Given the good agreement between DMC and CCSD(cT) for the systems studied above, an important question to ask is if CCSD(cT) is really more accurate than CCSD(T) for noncovalent interaction energies? To answer this question we compare interaction energies of both approaches to higher-level CC methods for complexes from the S22 data set. As can be observed in Fig. 2, we find that while (T) is in good agreement with T for total energies, it overestimates interaction energies. Here T stands for the triples contribution to the correlation energy, E^T = E^CCSDT − E^CCSD. While (cT) total energies do not match the accuracy of (T) when compared to T, this is a secondary consideration in the present work. Our primary focus is on interaction energies, where we demonstrate that (cT) significantly improves the accuracy compared to (T). As shown in Fig. 2, (cT) closely matches the T interaction energies, indicating its superior accuracy for weakly bound complexes. This effect is particularly strong for interaction energies with large triples correlation contributions. Here, additional triples contributions, neglected in the (T) model, are required to resolve the systematic overestimation of (T). In the supplementary information we present a more detailed analysis, which indicates that the most important contributions indeed come from fifth-order ring diagram contributions depicted in Eq. (1).

Fig. 2: Comparison between the full triples and the perturbative triples approaches, (cT) and (T) for a set of molecules contained in the S22 data set48. — **Fig. 2: Comparison between the full triples and the perturbative triples approaches, (cT) and (T) for a set of molecules contained in the S22 data set⁴⁸.**

Estimating the overcorrelation of (T) for weak interactions

In summary, we have demonstrated that CCSD(cT) theory achieves excellent agreement for noncovalent interaction energies between molecular complexes compared to DMC and CCSDT theory. However, we stress that the CC series of methods (CCSD, CCSDT and CCSDTQ) is observed to yield monotonic and rapidly converging interaction energies for small and weakly bound complexes³⁰. Based on this knowledge, we emphasize that the Q contribution to the interaction energies can be expected to be smaller than its T counterpart, but could possibly yield a significant contribution. Indeed, this is part of the reason for the success of the CCSD(T) approximation for very small molecules, where CCSD(T) is often fortuitously closer to CCSDTQ than CCSDT³⁰. Here, we argue that this error cancellation no longer functions in the case of large molecular complexes involving strongly polarizable systems such as C2C2PD, C3GC and C60@[6]CPPA. A similar problem is known to occur in Møller-Plesset theory, where the truncation of the perturbation series also leads to significantly too strong interaction energies for systems with large polarizability, although MP2 yields relatively accurate interaction energies for systems with an intermediate polarizability²⁷. To quantify and support the statements above, Fig. 2c illustrates that there exists a correlation between the ratio of (T) and (cT) with the ratio of the MP2 and CCSD correlation energy contributions to the interaction energies of all studied molecules in this work with dispersion-dominated interactions. This demonstrates that (T) exhibits a tendency to overestimate the absolute binding energy in a similar manner as MP2 for more polarizable systems. Although an overestimation of the (T) binding energy contribution compared to its (cT) counterpart by about 10% might yield a fortuitously better agreement between CCSD(T) and CCSDTQ, we argue that 20–30% overestimation is expected to yield significantly too strong interaction energies. For example, the values of (T)/(cT) for the Benzene-Benzene PD and coronene dimer are 1.2 and 1.3, respectively.

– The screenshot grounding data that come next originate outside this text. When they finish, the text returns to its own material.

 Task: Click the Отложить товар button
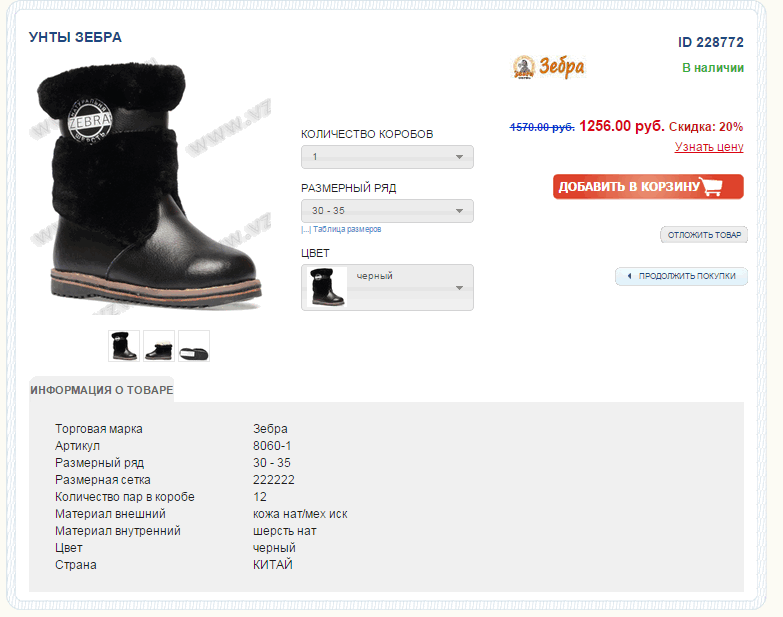[704, 235]
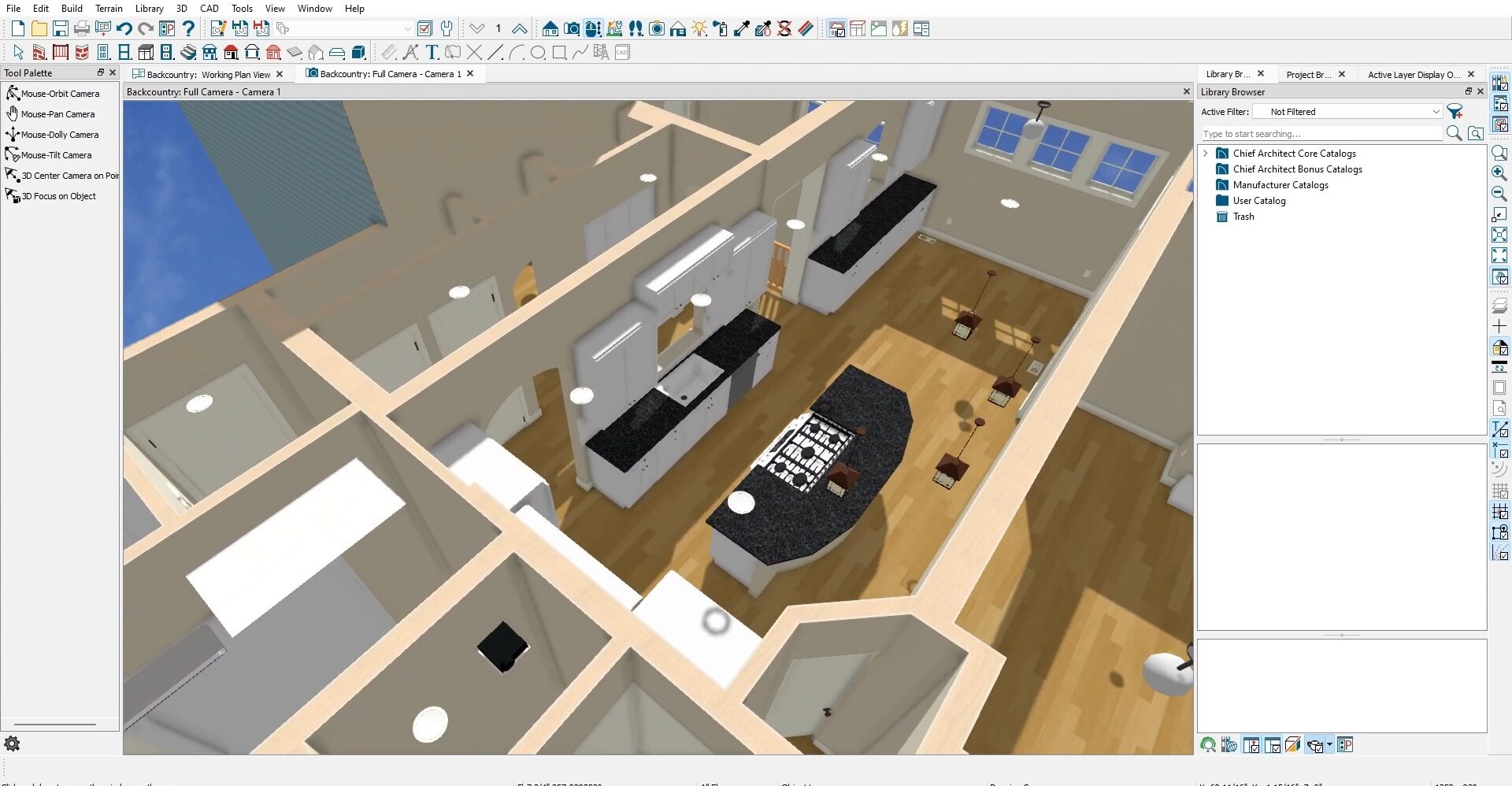Image resolution: width=1512 pixels, height=786 pixels.
Task: Select the Draw Circle tool
Action: pyautogui.click(x=538, y=53)
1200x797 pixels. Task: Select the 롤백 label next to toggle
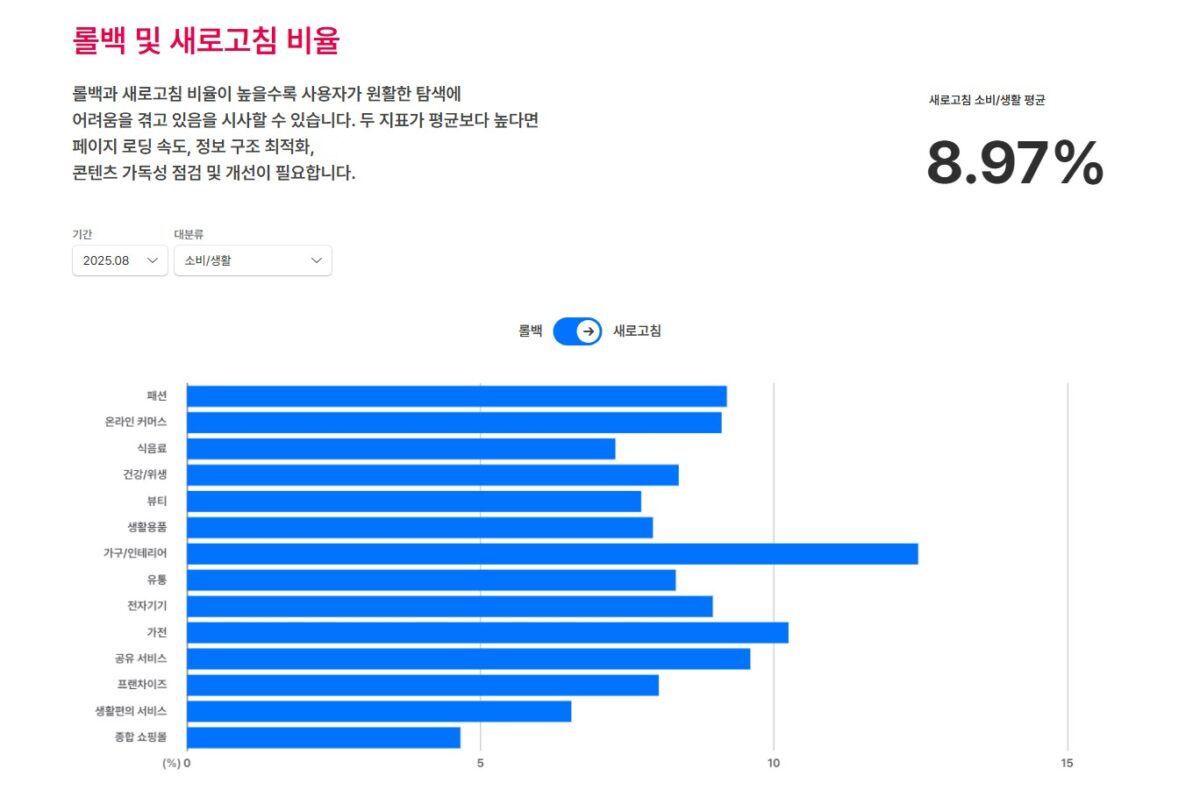(x=530, y=331)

Having demonstrated and explained the reasons for the overestimation of absolute interaction energies on the level of CCSD(T) theory for small molecules with up to 24 atoms and the C2C2PD system, we now want to turn to the discussion of the remaining large molecular complexes where significant absolute discrepancies between DMC and CCSD(T) have been observed. These systems include C3GC from the L7 data set and the C60@[6]CPPA buckyball-ring. Here, substantial differences in the binding energies of 2.2 kcal/mol and 7.6 kcal/mol were reported, respectively after subtracting error bars. Although CCSD(cT) calculations for systems of that size are currently not feasible using our approach, we now introduce a simplified model that allows us to estimate the change in interaction energies from CCSD(T) to CCSD(cT) in an approximate manner. Given the linear trend between the different correlation energy contributions to the interaction energy depicted in Fig. 2c, it is possible to estimate the (cT) contribution for systems where only MP2, CCSD and (T) are known. These numbers can be calculated using a computationally efficient LNO-CCSD(T) implementation^{31,32,33,34,35,36}. Results computed in this manner are denoted as CCSD(cT)-fit. Details about this procedure and the corresponding error estimates are provided in the supplementary information. Furthermore, the supplementary information includes a detailed justification of the CCSD(cT)-fit approach, which is based on extrapolation methods used to estimate the interaction energy between molecules and substrates modeled by planar molecules.

Table 2 gives our estimated CCSD(cT) interaction energies in comparison to CCSD(T) and DMC findings for seven large molecular complexes. A comparison between CCSD(cT)-fit and the explicitly calculated CCSD(cT) results for GGG, GCGC and C2C2PD shows that the linear regression model is sufficiently reliable for the systems studied in this work. Moreover, we have computed basis set converged (cT)-(T) estimates for C3A and PHE, which have been added to the LNO-CCSD(T) estimates to approximate CCSD(cT). These values and the agreement between CCSD(cT) and CCSD(cT)-fit explicitly confirm the CCSD(cT)-fit approach.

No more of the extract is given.